Pro-government sources have suggested the attack was carried out by an armed group trying to incite violence, who managed to slip past the heavy security presence surrounding the mosque.

"There is more and more despair and anger among senior Islamic figures about the regime's actions," said one protester close to the clerical establishment. "There have been many cases of security blatantly trying to causes offence to Muslims. It as if they want to increase the problems and incite trouble, rather than solve it."

Officials point to the continued support of leading clerics, including Mohammad Said Ramadan Al Bouti and Ahmad Hassoun, the government-appointed grand mufti.

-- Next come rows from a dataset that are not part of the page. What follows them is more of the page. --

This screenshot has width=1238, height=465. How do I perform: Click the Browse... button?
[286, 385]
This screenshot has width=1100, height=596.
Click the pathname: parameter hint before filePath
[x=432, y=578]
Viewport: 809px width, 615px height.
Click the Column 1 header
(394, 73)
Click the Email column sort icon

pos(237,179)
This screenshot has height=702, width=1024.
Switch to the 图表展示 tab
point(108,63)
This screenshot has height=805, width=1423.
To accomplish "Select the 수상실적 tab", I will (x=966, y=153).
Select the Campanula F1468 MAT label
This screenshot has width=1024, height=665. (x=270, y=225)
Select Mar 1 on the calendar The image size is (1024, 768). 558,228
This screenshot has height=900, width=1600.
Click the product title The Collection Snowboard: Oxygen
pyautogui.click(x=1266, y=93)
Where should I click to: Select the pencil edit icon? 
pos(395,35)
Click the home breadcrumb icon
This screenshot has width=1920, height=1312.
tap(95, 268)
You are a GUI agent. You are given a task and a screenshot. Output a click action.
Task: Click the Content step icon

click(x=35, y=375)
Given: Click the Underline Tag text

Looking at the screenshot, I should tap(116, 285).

Mr Al Bouti has been held in high regard in Syria since the 1980s but his support for the government crackdown has come at a cost, according to other leading clerical figures.

"The pro-regime clerics are not respected by the street any more," said one influential Islamic scholar in Damascus. "They have no credibility left, they are defending the indefensible and no one listens to them, even their peers have all but severed contacts with them now."

The United States increased the pressure on the Syrian regime yesterday by imposing asset freezes and business bans on the foreign minister, Walid Muallem, the presidential adviser Bouthaina Shaaban and Syria's ambassador to Lebanon, Ali Abdul Karim Ali.

"Building on our sanctions targeting the entire government of Syria, we are bringing additional pressure to bear today directly on three senior Assad regime officials who are principal defenders of the regime's activities," the US Treasury under secretary David Cohen said.

Washington has already frozen all Syrian state assets inside the US, banned investment and exports to the country and halted imports of oil and gas from Syria.